The neurons in an artificial neural network are actually functions called units arranged in a series of layers that take in data from one end and produce an output at the other. Like a brain, these units are interconnected with one another so that each layer refines its output based on what it received from the previous layer. The connections between units are represented by a weight, a number that tells the network how strong a given connection is. Those weighted values are the reason a mathematical model can “learn” through trial and error the difference between a cat and a dog in a database full of images. One can conceptualize a simple neural network with an input layer followed by any number of hidden layers before the desired response is produced in the output layer. The tricky part is the math behind mapping all the interactions between the neurons between layers.

What Is TensorFlow?

TensorFlow bills itself as an “open-source software library for high-performance numerical computation and machine learning.” TensorFlow allows data scientists to use Python to work with high-level abstractions of the data sets and complex mathematical expressions that make up a machine learning application. The actual math is handled at a lower level by high-performance C++ binaries. Put it all together and you have a collection of machine learning algorithms and other data science tools you can use to process large volumes of data. Let’s dive into the features and APIs that make up TensorFlow.
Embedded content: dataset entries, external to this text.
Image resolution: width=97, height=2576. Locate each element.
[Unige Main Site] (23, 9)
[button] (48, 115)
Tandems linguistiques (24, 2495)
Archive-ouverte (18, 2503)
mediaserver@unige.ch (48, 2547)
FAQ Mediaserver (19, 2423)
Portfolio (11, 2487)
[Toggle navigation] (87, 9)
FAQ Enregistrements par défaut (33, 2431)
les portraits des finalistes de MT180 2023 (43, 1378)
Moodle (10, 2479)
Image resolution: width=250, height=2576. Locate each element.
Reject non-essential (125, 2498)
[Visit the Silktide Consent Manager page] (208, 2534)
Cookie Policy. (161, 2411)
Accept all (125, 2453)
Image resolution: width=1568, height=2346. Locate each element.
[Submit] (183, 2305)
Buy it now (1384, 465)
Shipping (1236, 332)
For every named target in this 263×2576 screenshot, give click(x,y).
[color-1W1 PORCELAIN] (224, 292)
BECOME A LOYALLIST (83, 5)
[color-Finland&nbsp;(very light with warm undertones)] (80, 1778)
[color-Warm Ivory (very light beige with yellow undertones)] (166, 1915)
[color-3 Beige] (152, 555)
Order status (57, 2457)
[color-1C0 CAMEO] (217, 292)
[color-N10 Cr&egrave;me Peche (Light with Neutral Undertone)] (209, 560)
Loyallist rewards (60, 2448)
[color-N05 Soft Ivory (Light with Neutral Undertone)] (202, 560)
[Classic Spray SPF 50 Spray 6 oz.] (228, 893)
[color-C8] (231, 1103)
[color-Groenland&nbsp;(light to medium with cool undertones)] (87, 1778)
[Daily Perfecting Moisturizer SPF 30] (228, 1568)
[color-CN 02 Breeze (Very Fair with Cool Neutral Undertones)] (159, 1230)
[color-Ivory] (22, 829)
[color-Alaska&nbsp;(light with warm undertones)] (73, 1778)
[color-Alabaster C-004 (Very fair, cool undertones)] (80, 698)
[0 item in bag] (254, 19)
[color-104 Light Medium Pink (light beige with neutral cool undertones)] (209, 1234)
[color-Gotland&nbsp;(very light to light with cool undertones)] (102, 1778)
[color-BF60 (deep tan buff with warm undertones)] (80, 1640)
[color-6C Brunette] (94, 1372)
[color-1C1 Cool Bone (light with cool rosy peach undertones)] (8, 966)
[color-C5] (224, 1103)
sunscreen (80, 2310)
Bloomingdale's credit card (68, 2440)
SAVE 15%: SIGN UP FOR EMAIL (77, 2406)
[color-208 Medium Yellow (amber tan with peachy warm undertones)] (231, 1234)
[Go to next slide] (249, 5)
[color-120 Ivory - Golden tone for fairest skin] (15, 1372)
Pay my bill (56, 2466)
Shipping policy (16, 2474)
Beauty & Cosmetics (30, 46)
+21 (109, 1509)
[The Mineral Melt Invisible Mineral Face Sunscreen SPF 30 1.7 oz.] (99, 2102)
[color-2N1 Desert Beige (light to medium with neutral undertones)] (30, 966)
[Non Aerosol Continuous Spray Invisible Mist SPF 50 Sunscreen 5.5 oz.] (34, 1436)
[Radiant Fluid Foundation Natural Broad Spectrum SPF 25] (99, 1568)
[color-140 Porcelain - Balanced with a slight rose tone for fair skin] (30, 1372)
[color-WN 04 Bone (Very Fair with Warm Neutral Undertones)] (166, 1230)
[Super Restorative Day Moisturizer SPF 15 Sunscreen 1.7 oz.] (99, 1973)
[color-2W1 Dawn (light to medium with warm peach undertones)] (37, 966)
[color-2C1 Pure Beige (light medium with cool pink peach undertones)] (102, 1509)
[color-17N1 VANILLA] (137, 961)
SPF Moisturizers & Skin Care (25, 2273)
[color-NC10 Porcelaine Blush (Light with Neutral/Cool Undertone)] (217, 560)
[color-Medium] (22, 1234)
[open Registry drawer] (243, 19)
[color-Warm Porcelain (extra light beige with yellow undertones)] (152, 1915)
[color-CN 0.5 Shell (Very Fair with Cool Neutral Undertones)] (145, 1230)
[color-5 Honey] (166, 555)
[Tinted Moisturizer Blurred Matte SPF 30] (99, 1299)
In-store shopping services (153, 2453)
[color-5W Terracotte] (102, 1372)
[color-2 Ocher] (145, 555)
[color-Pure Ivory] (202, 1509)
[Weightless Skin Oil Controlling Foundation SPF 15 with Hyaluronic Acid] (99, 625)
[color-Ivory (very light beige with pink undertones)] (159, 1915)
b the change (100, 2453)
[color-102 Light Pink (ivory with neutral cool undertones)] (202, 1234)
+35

  • Tensors: A tensor is a multidimensional array, and the construct from which the framework itself gets its name. Tensor is the main data object you manipulate and perform operations on in TensorFlow.
  • Graphs: TensorFlow provides a graphical means of guiding the flow of data through a machine learning application with a dataflow graph. Dataflow is a programming model found in parallel computing, in which nodes represent computations and the connecting edges represent the tensors the operations are being performed on. tf.Graph basically serves as a place for your tensors and operations to live.
  • Eager Execution: For those who prefer the conventional Python control flow over the dataflow graph model, Eager Execution provides an imperative programming environment that lets you work with Python data structures. All the nitty-gritty details like the default dataflow graph behind every TensorFlow app are abstracted away.
  • Estimators: Estimators are high-level machine learning building blocks that greatly simplify the process of building a machine learning app. Training, evaluation, and prediction are all encapsulated into an API that can easily be exported for serving. There are premade estimators that are implementations of common machine learning models such as Linear Regression, K-Means, and Random Forest, ready to plug in and play, and custom estimators you can build yourself.
  • TensorBoard: TensorBoard is a data visualization tool that comes prepackaged with TensorFlow. It lets you see and manipulate tensors and operations on a whiteboard and see the flow of tensors throughout your application.

Pro tip: Looking for even higher levels of abstraction (read: more user friendly) to help you prototype and build your own machine learning applications? User-friendly deep learning libraries like Keras and TfLearn add plug-and-play modularity to your developer workflow.

What Can You Do with TensorFlow?

Machine learning is perfect for handling large-scale problems or unstructured data that would be impractical to code by hand using the classical, rule-based deterministic approach. From NLP to image sorting, self-learning algorithms are the natural choice. Looking for ideas on what you can accomplish with machine learning and TensorFlow? Check out these articles from our Hiring Headquarters:

Practically all the conveniences of modern living are powered by data, from virtual assistants such as the iPhone’s Siri to the recommendations on your Netflix feed. Businesses can use machine learning behind the scenes to better utilize the data they collect, whether it’s applying predictive maintenance to inform internal process improvements in manufacturing, boosting conversions through predictive analytics, or enhancing customer service through personalized customer journeys.